◆ DIRECTION
Quote the records below word for word, from the line containing "Sort by Nom du fonds column" down through the line containing "coord(213,198)", and leave out the pictures.

◆ DATASET EXCERPTS
★ ★ ★

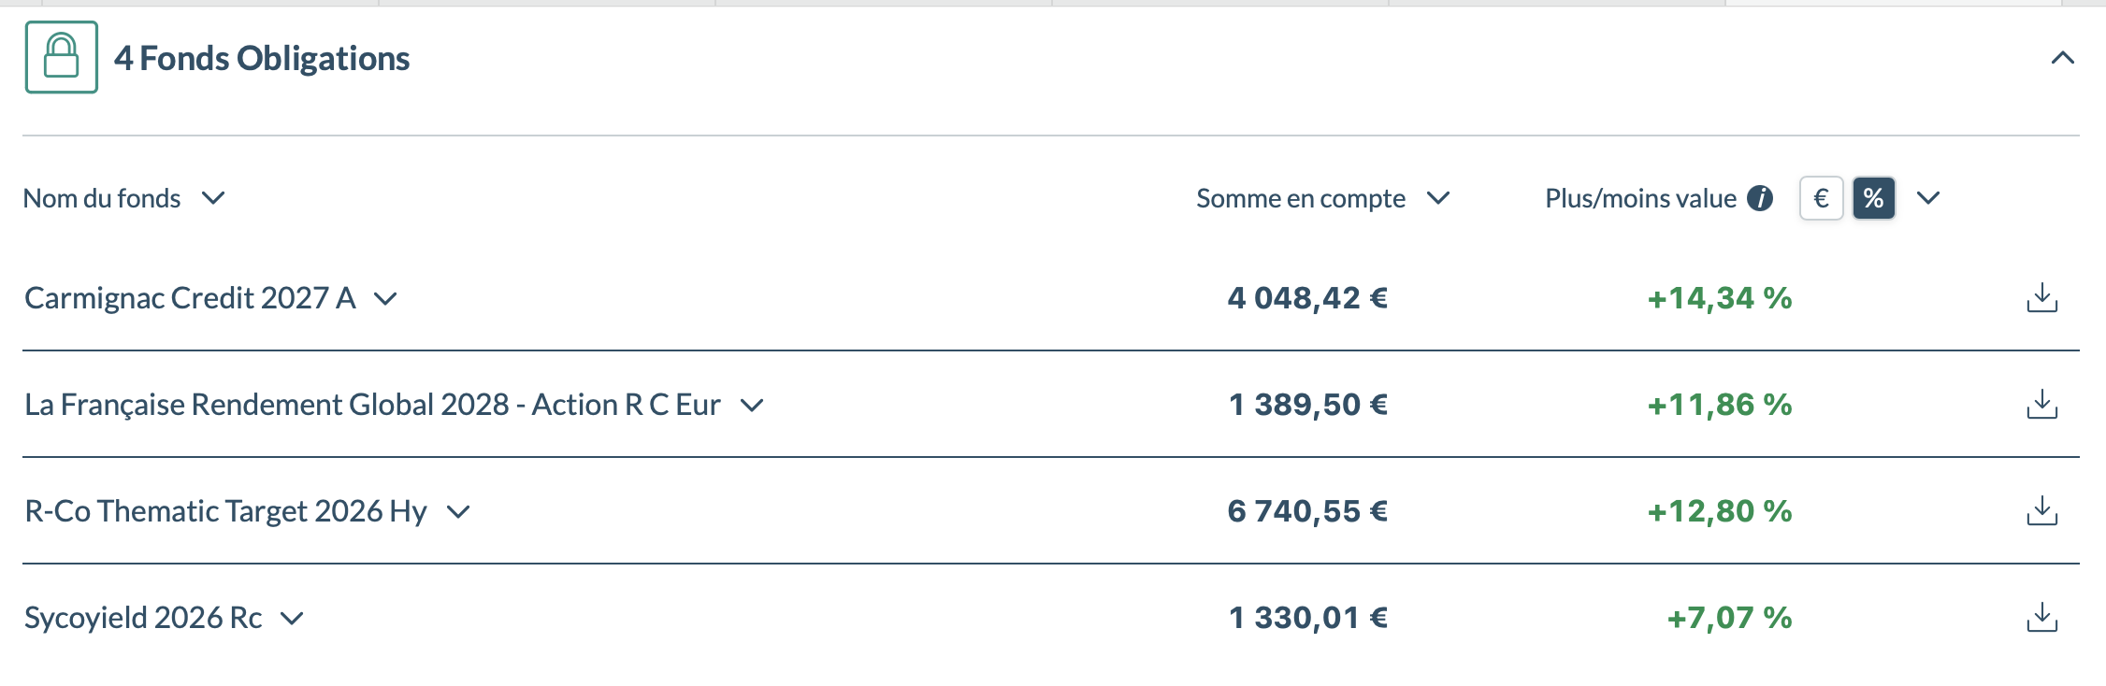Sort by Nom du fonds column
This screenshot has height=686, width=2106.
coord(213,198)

★ ★ ★

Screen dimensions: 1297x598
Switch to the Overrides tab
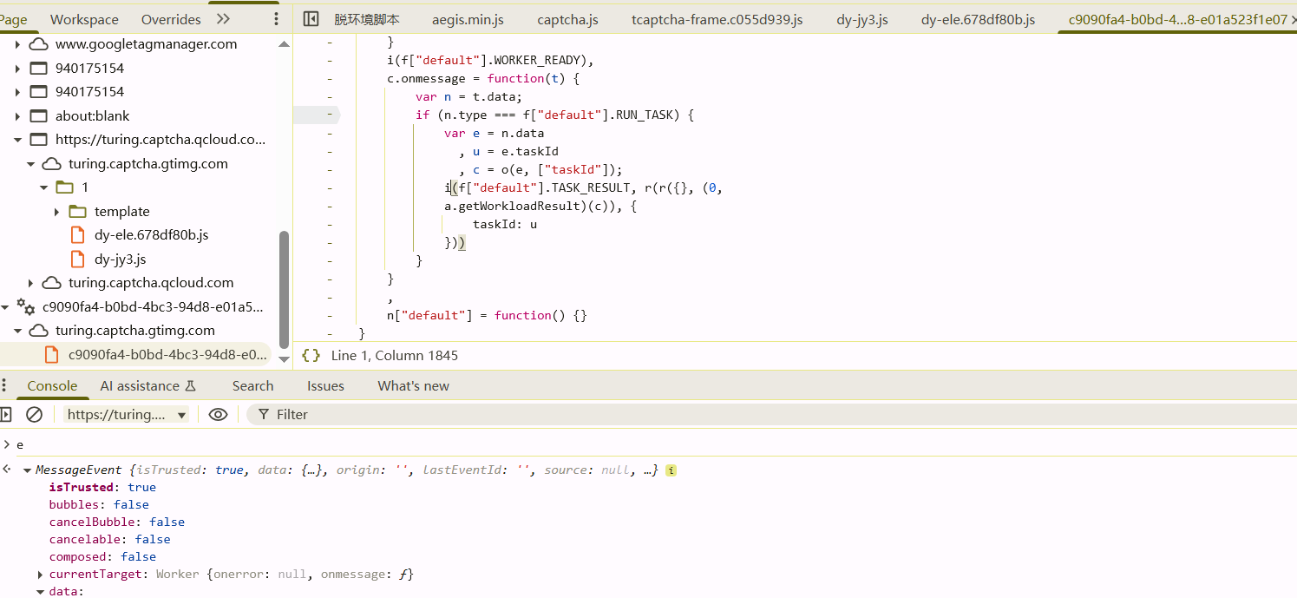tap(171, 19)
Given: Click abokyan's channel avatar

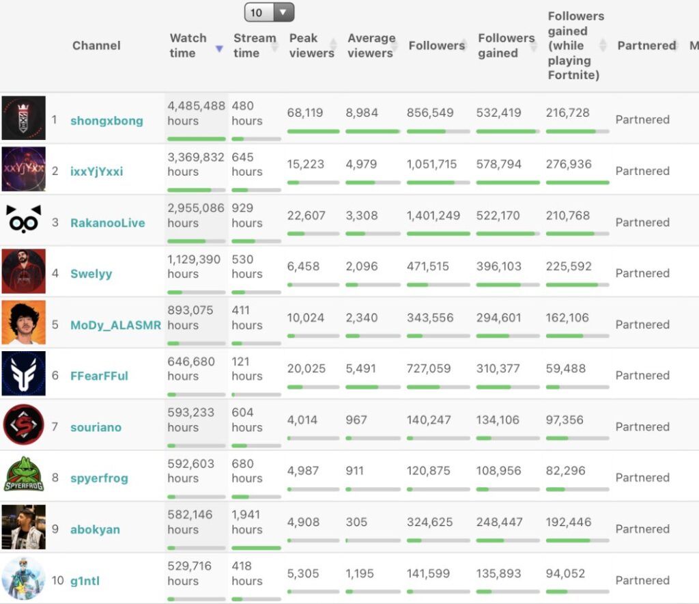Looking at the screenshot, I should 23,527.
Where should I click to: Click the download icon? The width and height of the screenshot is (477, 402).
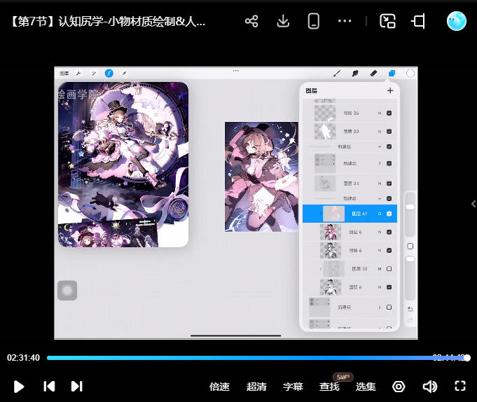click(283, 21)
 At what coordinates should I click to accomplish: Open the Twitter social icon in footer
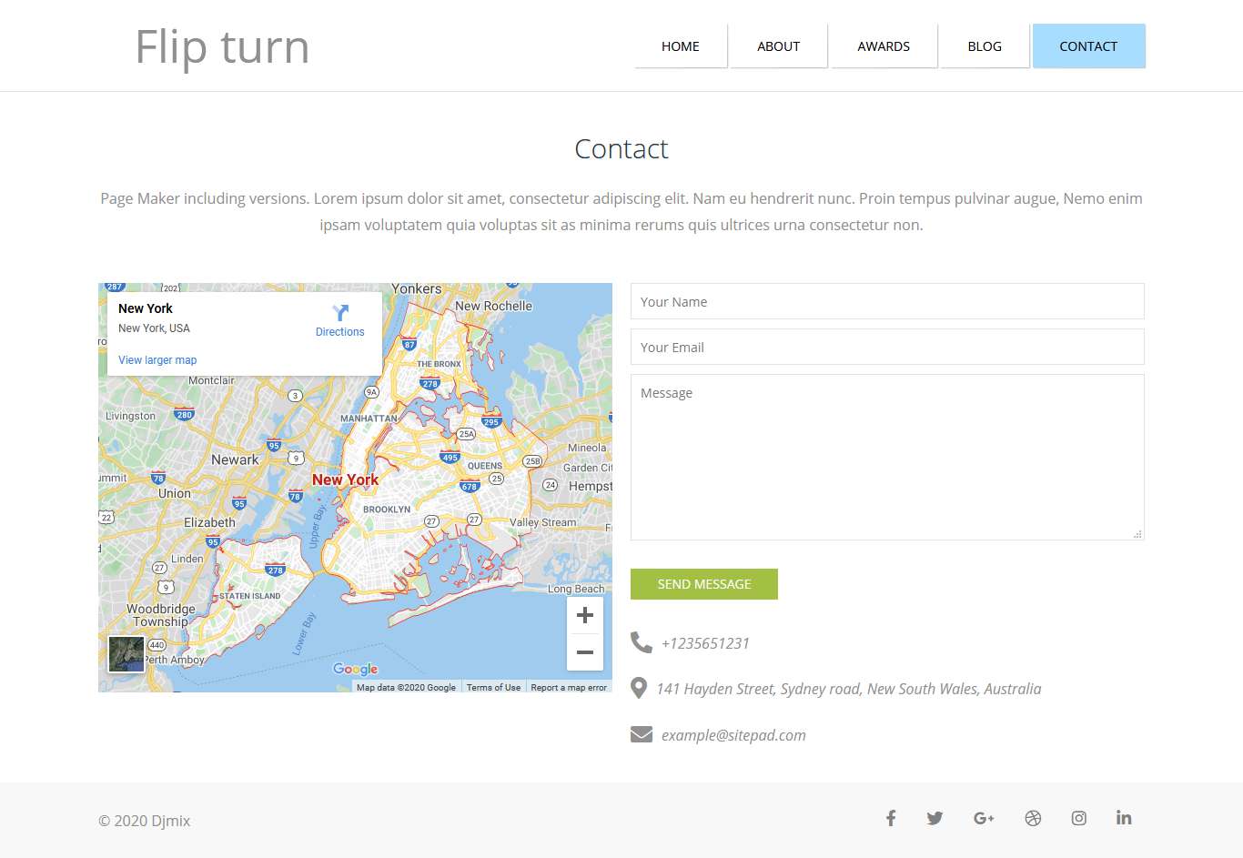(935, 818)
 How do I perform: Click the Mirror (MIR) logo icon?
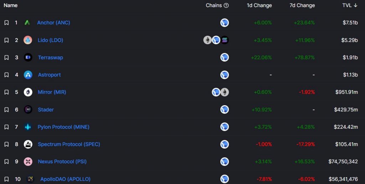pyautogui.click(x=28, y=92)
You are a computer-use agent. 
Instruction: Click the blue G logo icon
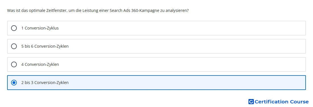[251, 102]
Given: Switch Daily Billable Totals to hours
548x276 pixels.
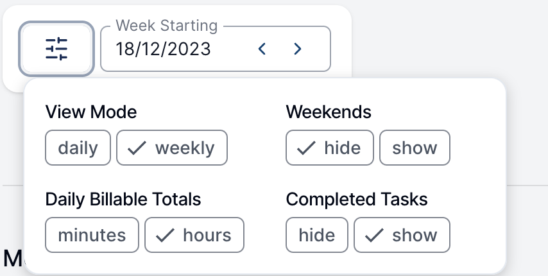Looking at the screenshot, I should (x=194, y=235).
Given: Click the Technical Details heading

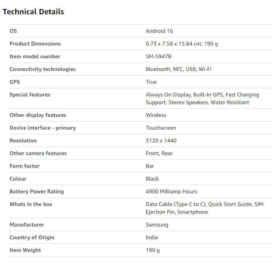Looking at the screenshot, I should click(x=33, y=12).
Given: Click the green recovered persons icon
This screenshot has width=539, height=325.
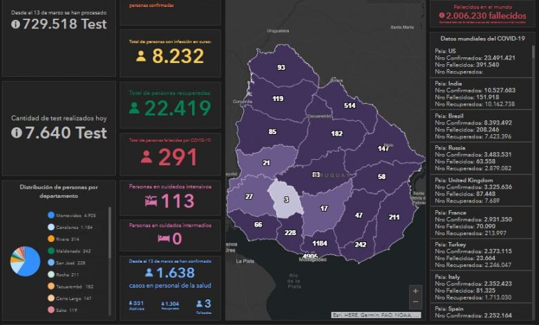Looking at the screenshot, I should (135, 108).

★ ★ ★

◆ ANSWER BELOW
Sort by Nom du fonds column
This screenshot has height=686, width=2106.
coord(213,198)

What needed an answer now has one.